If that isn’t Kurt Wimmer’s message in this cerebral action flick, it sure comes along for the ride.
What is almost unique about this plot is that it features enforced psychiatric (mind altering) drugging.
Religionists have devolved into “clerics,” super-SWAT operatives capable of taking out any number of “sense violators” with a mathematically based gun-wielding form of martial arts taught only to the elite. Enter Christian Bale as John Preston, Cleric First Class. It’s his job, with his underling storm troopers, to enforce daily self-medication with the wonder drug of choice, yes, Prosium II. perhaps Prosium I produced too many suicides, we don’t find out, but we do know that reading poetry, keeping paintings, or even other reminders of the pre-apocalyptic past results in either being shot up by the “Gestapo” or being taken off to the ovens (really). Even puppies are a no-no.

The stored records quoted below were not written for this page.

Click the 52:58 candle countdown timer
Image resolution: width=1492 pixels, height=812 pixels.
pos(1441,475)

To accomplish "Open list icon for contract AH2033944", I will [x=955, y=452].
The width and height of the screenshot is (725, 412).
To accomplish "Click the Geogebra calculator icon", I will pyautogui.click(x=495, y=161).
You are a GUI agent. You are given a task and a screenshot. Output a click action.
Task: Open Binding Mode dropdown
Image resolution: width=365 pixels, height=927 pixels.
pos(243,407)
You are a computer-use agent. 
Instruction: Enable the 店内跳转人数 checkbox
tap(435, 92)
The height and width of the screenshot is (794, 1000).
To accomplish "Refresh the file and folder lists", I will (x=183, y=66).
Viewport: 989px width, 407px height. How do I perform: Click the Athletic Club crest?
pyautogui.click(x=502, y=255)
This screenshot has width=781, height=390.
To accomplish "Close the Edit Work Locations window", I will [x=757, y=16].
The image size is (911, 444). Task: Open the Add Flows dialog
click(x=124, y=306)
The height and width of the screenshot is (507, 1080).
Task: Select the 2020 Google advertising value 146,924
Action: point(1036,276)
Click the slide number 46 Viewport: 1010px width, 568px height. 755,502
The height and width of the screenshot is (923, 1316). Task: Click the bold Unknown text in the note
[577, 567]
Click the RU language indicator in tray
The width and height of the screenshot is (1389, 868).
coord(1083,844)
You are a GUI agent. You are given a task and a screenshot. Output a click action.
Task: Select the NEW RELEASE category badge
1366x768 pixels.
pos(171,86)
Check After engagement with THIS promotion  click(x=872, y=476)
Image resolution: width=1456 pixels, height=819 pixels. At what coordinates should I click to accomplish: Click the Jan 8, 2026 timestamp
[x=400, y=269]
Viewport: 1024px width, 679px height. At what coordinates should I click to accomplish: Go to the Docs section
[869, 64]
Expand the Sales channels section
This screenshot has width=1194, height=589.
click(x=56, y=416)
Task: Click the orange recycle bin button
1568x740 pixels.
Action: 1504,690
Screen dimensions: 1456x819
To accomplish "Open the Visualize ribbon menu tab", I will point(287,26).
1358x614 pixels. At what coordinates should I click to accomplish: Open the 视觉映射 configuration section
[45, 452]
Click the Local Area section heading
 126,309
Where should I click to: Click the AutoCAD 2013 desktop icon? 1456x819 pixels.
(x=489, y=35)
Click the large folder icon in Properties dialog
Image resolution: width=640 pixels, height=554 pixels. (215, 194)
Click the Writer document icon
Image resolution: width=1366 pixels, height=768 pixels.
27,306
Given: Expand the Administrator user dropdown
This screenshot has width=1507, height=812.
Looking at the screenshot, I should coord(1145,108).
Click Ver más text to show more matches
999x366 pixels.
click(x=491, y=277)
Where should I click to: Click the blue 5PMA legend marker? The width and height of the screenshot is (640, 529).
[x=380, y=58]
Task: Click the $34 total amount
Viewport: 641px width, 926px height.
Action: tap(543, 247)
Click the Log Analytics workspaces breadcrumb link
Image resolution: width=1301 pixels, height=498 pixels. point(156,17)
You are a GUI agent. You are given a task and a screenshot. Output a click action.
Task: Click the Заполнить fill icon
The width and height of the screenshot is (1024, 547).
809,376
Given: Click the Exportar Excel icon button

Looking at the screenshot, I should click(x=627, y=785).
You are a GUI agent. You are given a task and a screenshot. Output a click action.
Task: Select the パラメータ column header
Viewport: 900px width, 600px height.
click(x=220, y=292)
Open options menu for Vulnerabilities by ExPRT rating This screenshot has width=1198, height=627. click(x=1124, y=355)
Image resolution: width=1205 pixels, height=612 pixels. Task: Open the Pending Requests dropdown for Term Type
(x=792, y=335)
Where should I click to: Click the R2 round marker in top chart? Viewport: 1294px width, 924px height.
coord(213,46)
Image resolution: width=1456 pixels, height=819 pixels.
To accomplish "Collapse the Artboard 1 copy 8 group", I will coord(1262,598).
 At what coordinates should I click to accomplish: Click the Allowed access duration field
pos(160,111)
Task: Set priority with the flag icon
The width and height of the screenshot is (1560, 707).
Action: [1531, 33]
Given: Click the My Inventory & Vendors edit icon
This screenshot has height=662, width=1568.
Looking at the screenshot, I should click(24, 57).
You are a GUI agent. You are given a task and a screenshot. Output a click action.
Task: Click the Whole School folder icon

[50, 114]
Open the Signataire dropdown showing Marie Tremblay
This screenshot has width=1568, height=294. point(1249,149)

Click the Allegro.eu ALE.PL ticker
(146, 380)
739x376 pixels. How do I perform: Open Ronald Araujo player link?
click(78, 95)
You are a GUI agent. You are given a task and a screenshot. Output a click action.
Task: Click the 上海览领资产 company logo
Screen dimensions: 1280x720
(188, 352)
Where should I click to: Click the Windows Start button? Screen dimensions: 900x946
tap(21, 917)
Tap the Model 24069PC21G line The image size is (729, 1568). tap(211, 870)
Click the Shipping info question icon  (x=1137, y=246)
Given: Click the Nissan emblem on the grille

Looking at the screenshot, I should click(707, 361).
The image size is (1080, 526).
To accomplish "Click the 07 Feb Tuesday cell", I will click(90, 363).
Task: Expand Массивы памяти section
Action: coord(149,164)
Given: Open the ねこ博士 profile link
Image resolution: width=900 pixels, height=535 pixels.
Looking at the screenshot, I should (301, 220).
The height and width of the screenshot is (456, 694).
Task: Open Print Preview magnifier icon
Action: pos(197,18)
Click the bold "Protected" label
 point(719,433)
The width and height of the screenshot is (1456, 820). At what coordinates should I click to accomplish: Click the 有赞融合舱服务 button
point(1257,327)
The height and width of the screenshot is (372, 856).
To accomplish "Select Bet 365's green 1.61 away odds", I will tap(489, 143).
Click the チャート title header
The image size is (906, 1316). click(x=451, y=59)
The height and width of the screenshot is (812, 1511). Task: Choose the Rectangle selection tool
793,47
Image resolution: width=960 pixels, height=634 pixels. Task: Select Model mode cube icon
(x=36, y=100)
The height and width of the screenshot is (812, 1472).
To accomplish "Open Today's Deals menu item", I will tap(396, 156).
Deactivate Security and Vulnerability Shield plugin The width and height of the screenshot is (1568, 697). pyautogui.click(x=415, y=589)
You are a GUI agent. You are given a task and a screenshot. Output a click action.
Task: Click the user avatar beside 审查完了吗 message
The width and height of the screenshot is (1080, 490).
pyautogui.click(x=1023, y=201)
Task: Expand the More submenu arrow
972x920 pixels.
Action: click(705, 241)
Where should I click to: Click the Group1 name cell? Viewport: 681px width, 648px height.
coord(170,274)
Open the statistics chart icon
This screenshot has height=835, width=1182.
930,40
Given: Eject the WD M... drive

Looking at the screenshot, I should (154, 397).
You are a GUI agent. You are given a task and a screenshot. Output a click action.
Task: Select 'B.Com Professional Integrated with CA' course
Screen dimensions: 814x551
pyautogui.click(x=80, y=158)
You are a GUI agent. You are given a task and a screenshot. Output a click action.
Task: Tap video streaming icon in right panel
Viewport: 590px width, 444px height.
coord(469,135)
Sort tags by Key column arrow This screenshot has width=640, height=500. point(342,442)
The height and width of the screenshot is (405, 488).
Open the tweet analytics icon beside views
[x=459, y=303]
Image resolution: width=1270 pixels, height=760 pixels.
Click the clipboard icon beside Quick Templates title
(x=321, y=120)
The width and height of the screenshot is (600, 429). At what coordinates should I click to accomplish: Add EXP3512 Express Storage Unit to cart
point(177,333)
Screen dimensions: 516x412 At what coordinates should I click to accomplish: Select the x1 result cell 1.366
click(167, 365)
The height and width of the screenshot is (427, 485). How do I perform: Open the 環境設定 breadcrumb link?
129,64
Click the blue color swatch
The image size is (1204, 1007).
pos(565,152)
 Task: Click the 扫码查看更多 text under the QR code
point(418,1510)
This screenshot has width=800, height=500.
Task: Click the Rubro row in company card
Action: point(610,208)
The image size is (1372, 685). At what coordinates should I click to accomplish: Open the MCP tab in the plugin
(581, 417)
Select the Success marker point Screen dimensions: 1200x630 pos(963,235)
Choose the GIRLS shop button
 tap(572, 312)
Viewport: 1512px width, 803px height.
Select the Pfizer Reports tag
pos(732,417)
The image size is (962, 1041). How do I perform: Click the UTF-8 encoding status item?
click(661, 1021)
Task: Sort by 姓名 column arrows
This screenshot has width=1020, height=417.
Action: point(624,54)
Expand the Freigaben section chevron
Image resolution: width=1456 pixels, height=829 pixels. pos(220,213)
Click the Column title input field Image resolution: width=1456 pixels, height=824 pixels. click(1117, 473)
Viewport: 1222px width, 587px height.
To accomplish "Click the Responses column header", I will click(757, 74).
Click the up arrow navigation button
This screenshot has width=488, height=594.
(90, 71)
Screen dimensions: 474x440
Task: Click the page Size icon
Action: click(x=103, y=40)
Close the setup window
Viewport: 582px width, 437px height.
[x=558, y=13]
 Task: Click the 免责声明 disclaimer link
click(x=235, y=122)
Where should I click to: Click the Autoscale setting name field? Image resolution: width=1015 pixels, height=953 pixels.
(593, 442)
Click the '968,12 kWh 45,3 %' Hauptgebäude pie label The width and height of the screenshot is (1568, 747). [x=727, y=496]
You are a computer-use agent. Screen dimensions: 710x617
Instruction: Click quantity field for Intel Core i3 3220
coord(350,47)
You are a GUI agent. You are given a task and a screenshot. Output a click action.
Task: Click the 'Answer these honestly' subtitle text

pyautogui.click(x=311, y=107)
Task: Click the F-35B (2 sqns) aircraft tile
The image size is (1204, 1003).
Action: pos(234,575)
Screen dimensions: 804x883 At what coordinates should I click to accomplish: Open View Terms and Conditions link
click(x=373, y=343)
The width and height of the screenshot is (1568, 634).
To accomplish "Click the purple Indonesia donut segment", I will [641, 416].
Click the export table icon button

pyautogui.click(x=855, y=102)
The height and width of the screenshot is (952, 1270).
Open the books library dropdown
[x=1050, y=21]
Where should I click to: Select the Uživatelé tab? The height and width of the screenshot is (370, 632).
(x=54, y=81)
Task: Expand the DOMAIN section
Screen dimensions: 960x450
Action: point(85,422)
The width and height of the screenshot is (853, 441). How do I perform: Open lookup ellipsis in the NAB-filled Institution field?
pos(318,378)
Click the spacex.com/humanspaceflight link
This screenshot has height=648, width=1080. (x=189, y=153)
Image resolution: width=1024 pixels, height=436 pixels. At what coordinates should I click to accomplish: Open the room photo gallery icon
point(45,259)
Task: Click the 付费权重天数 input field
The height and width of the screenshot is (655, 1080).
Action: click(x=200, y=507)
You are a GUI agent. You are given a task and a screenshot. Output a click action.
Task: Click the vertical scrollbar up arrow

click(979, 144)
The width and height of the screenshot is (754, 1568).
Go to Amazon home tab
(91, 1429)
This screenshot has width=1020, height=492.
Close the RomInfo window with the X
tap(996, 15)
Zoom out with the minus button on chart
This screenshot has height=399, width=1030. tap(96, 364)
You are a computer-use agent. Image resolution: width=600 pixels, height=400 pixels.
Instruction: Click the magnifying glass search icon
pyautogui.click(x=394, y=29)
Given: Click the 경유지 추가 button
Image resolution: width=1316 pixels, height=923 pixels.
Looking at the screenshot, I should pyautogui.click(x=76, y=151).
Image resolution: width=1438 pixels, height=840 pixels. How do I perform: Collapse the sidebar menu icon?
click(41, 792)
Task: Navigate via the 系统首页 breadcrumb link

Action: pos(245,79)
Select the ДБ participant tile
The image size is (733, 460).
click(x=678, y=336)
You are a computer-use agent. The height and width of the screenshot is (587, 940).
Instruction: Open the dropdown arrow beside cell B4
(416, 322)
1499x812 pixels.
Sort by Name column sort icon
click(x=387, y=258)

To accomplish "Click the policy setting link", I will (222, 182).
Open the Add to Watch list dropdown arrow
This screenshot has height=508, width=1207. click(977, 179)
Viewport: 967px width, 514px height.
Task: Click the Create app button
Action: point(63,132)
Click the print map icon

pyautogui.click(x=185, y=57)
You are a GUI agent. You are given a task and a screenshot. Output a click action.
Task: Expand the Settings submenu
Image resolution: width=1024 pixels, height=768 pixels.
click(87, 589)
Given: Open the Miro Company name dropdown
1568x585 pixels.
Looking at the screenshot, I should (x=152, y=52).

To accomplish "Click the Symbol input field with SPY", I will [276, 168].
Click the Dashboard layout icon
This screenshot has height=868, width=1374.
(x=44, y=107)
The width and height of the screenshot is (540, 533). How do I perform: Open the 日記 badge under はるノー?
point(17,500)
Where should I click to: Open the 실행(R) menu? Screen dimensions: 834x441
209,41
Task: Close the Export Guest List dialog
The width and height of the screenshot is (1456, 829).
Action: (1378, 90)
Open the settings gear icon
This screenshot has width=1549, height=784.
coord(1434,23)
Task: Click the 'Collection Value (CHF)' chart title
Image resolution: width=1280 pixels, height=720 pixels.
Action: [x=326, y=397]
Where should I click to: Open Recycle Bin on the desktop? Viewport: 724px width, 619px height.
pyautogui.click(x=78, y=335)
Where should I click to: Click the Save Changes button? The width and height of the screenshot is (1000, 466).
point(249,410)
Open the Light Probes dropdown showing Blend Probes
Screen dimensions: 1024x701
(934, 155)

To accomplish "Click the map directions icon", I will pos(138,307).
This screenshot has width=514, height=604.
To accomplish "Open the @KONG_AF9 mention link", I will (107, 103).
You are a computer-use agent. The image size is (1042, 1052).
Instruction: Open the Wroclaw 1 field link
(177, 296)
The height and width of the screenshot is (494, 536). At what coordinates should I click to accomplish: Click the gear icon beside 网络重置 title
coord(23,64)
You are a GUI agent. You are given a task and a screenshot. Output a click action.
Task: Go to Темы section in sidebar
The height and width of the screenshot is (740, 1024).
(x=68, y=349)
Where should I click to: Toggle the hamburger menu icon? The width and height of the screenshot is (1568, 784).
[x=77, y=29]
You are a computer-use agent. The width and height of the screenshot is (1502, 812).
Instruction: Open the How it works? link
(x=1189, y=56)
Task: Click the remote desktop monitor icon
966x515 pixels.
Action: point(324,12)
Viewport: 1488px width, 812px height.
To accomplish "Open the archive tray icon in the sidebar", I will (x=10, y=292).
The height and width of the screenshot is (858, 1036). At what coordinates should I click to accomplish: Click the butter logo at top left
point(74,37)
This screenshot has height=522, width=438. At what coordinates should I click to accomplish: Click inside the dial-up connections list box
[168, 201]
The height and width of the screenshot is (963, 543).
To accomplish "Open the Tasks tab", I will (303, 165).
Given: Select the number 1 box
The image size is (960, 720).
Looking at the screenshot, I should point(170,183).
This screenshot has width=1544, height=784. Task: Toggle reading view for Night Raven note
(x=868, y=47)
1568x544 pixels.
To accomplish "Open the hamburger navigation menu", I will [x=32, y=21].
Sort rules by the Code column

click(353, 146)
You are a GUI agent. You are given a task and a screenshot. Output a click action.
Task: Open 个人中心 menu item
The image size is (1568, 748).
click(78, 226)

Preston’s conquests are a breathtaking display of martial arts shoot-em-up reminiscent of The Matrix. There is an underground, suppressed waifs just like us who evade the system and attempt to maintain sanity against the increasingly high-tech incursion of the thought police. Urban battles between the drugged police and the emoting rebels are the movie’s second best feature.
We soon see the hero’s Prosium glaze begin to wither against the strain of having turned in both his wife (in the past) and his partner Partridge (Sean Bean) for emotion violation. He begins to hide his doses, and as the drug leaves, so does sanity return. When one of his arrests turns into a love interest, her demise proves too much and he becomes dedicated to the destruction of the social order which he had once obeyed.
What is the only other movie (this humble author recalls) to feature enforced psychiatric drug use? It was written and directed by George Lucas: THX 1138.
Equilibrium also has bedfellows in “Fahrenheit 451,” “Rollerball” and “The Matrix.”
It impressed me as the harbinger of a possible future if we do not change our dependence on chemical solutions to so many of our societal problems. It has been estimated that six million school children are on ritalin today. Could that be because they are too emotional? For their teachers?
It’s an entertaining and thought-provoking movie with a big-time cast. So why did one web site say it was playing in only 20 cities on a total of 301 screens, about ten percent of what one would expect?
Give this one three out of four, vials or assault rifles as you wish. But go see it. Before it’s gone.